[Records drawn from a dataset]
★ ★ ★ ★ ★ ★ ★

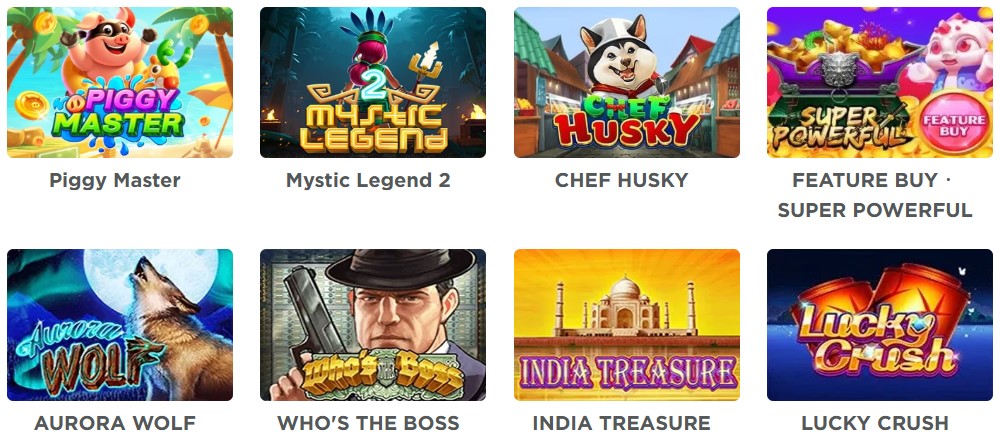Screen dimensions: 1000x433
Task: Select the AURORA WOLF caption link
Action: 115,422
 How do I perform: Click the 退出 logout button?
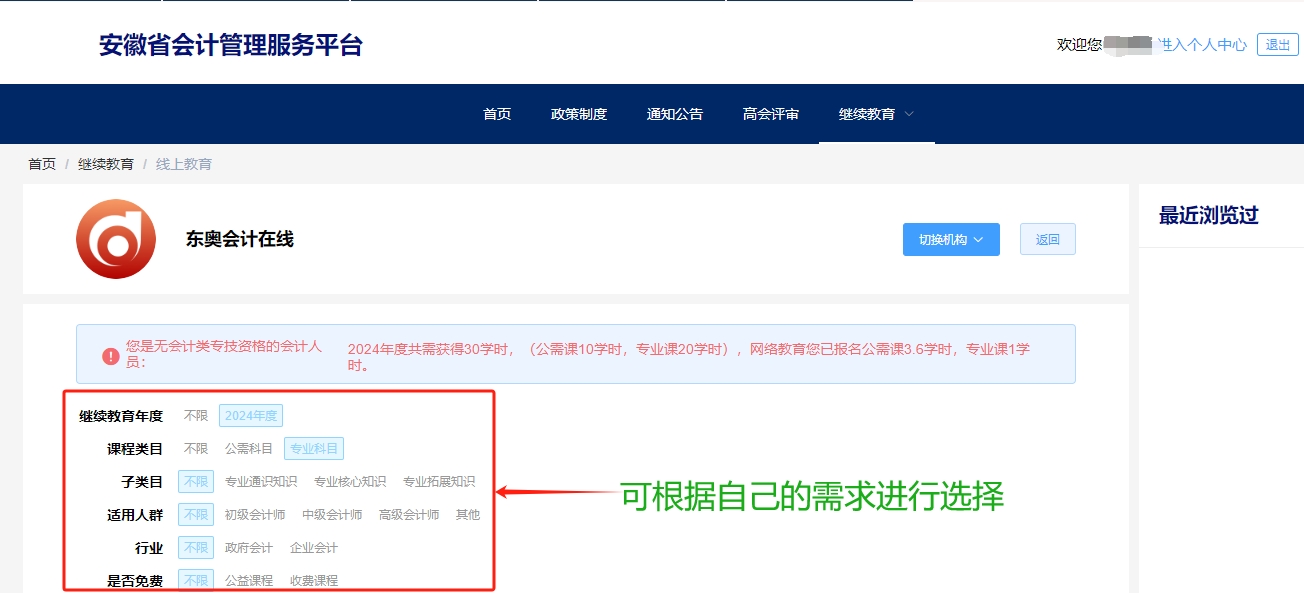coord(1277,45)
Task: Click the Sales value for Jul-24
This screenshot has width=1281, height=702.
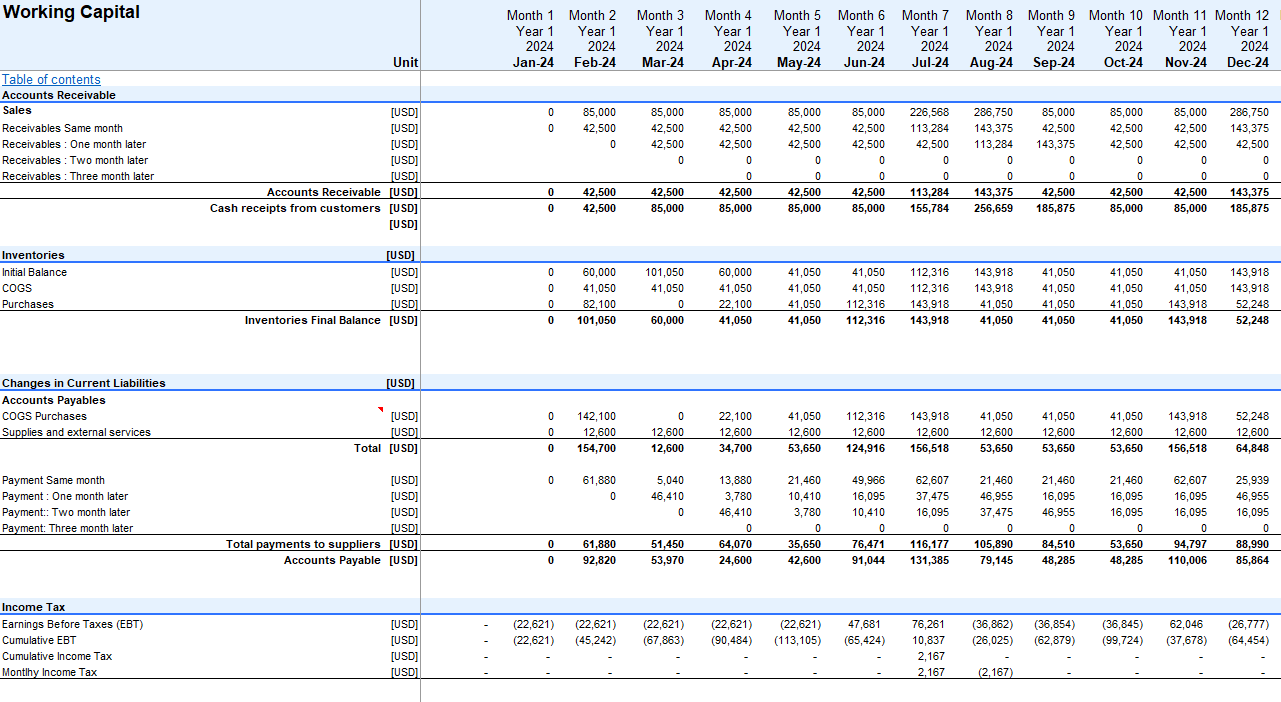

★ ★ ★ ★ ★ ★ ★

> WHAT TO DO: Nothing is needed beyond an exact transcription of the lines from the one containing "Task: Click the Sales value for Jul-24" to the end of the entries above, with the pictures omitted.

> ANSWER SPACE:
Task: Click the Sales value for Jul-24
This screenshot has width=1281, height=702.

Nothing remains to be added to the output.